宋初接到交警大队的回馈,笑得一脸奸诈。一般人遇到被扎胎的事情也就自认倒霉,但是很明显宋初不是这样的人。跟着梁京墨混了大半年,她学得最精的就是有仇必报。
“你在笑什么?”正研究绣像的章邯一抬头看到宋初阴测测的笑容,头皮一麻。
宋初收敛了笑容:“没什么,怎么样?”
“绣像保存得很好,绣工精致,历经百年,绝对具有收藏价值。”章邯对这副绣像估出了不错的价格,让宋初很满意。
不过现在还有一个问题摆在他们面前,要救出温柔,就得破了井亦舒的血咒。破除诅咒这件事以往都是千慧寺来做的,
他们文物修复处处理一些简单的诅咒还可以,血咒这种以命下咒的却没有过。宋初空有力量,却只能以蛮力破咒,那样的话温柔和井亦舒一定会受到波及,七成可能会当场灰飞烟灭。现在最好的选择,应该是让井亦舒放下仇恨,放过温柔,但这又谈何容易?
二人的纠葛在场众人也都知道了,自古以来,争夫的戏码从来就没有断过,每每令人无语。温柔这种情况,打着“新思想”的旗帜,叫嚣着打破封建,做出的事情却未免过于激进。就如同如今兴起的女权主义,在追求男女平等的道路上,却有不少激进女权主义把所谓的女权认作为将男权践踏在脚下。本是一件好事,却被他们搞得令人生厌。
“先让她们俩出来,别毁了这副绣像。”宋初用钢笔敲敲桌子,她们俩一直在绣像中对峙,相看两厌,也说不清楚事情,必然是要先让她们俩出来的。

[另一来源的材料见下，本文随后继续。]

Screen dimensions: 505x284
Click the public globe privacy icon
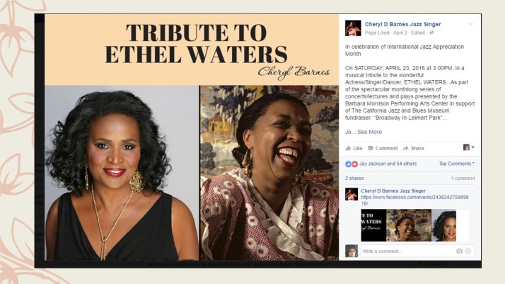(431, 33)
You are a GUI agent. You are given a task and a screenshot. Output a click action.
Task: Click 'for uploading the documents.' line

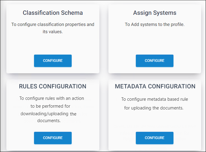click(x=154, y=108)
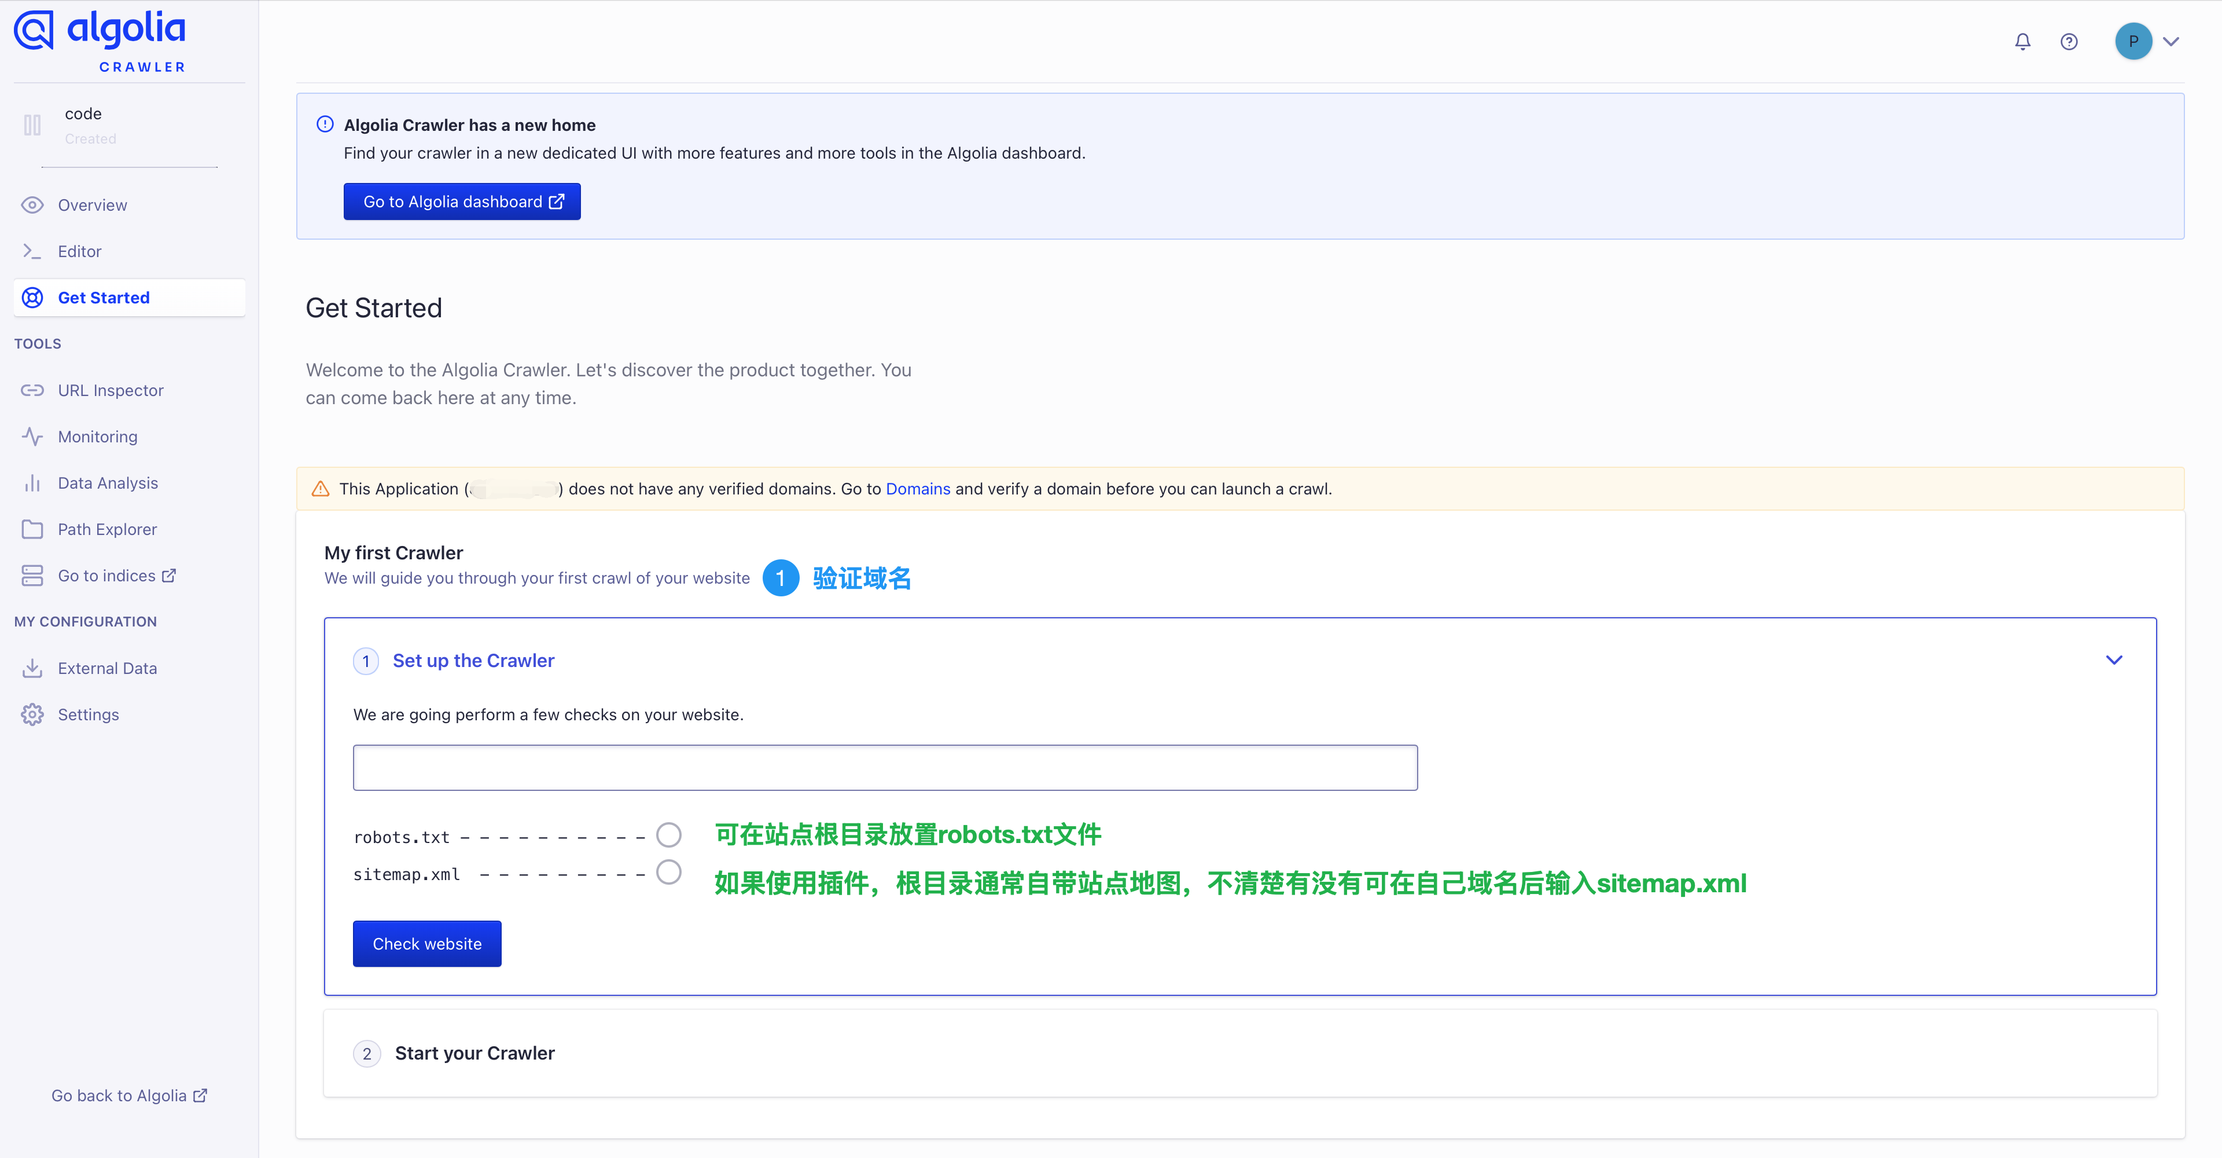Click the website URL input field
The width and height of the screenshot is (2222, 1158).
point(884,768)
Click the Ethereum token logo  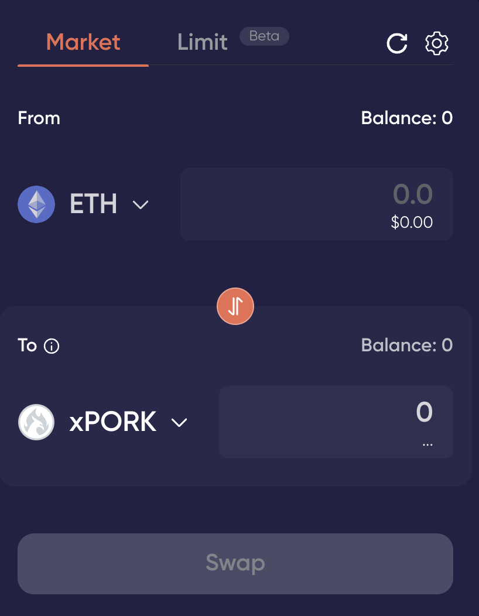[x=36, y=204]
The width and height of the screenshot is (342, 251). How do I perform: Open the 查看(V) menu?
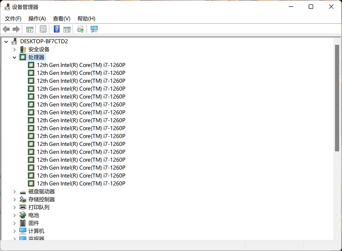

一根红绳牵两端,铜钱引路血为媒。昏暗的审讯室中,两个影子在红绳的牵引之下,浮出绣像。然而,两人却像是长在了一起一般,半点缝隙也无。盘着发髻的女人双臂缠在前面年轻一些女人的脖子上,两人的身体紧紧相贴。若是不知道两人之间的纠葛,单看这副亲密姿态,说不定会以为两人是一对儿呢。
“你们俩抱着过了百年了,有没有抱出一点感情来?”宋初一开口,就引起了在场所有人的侧目。

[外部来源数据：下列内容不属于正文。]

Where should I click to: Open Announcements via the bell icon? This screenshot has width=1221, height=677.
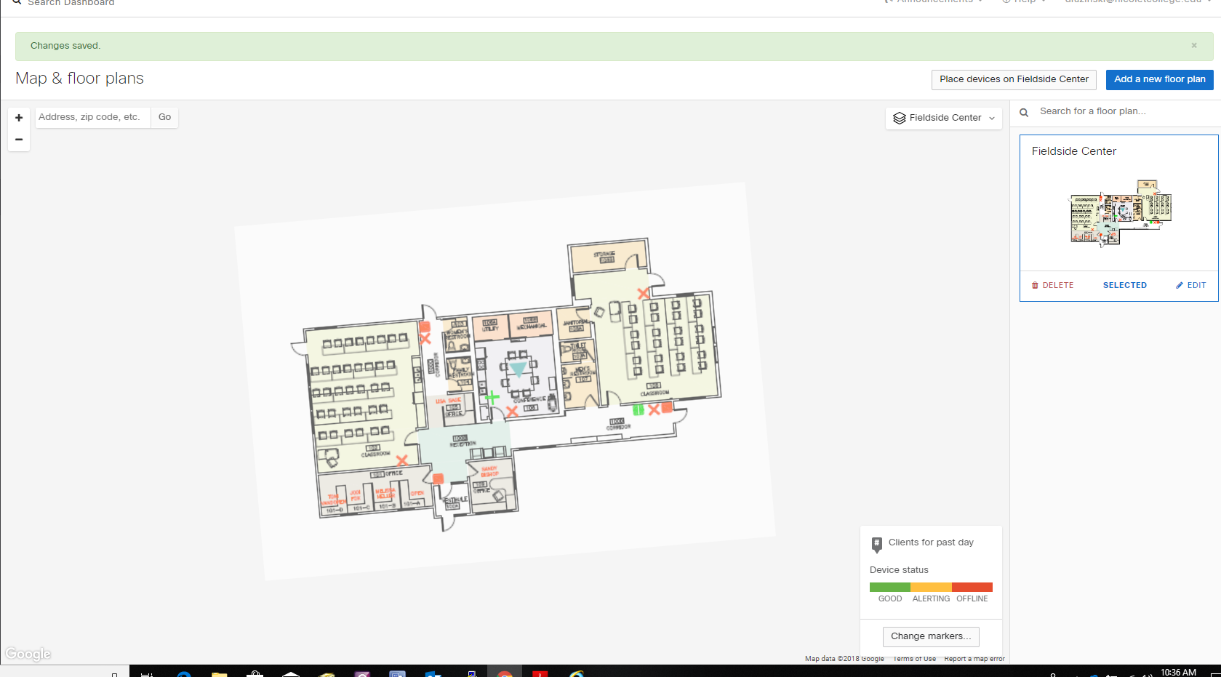pyautogui.click(x=887, y=2)
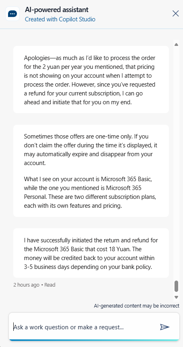The width and height of the screenshot is (183, 347).
Task: Click the chat scrollbar thumb
Action: pos(177,286)
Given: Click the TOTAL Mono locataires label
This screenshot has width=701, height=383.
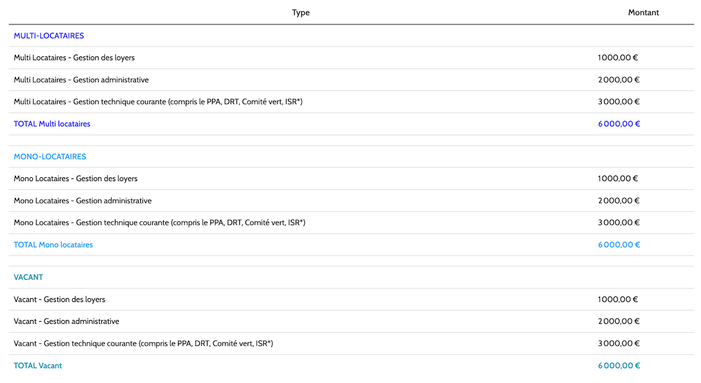Looking at the screenshot, I should [x=53, y=245].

井亦舒挂在温柔背后,讽刺一笑:“感情?和这样的女人有感情,你是在侮辱我吗?”
温柔也毫不留情地回嘴:“像她这样的被封建思想荼毒的女人,就是被抛弃的命。”
眼见着两个人要吵起来,李双咳嗽一声把她们的注意力吸引到了自己身上:“温和这些年为你们做的事情你们多少也都知道一些,我们也不拐弯抹角,井亦舒,你要怎样才肯放过温柔?”
“放过她?不可能!”井亦舒想也不想地回答。
“所以你就准备永远跟她这么耗下去了?”钢笔在宋初的指尖转动,“井亦舒,这些年来,你过得好吗?看到温柔被你耗费寿命的血咒锁在你的身边任你折腾,你快乐吗?”
井亦舒沉默了一会儿,缓缓摇头,却仍然不觉得自己做得不对:“夺夫之恨,失子之仇,我绝不会放过她。”
章邯微微皱眉:“失子之仇,她杀了你儿子?”
温柔冷嗤一声:“我根本没见过她儿子。”
“但是我儿子因你而死!”井亦舒目呲欲裂,手臂缩得更紧了些,温柔的脑袋止不住地后仰,若不是她已经死了,恐怕脖子就要断了。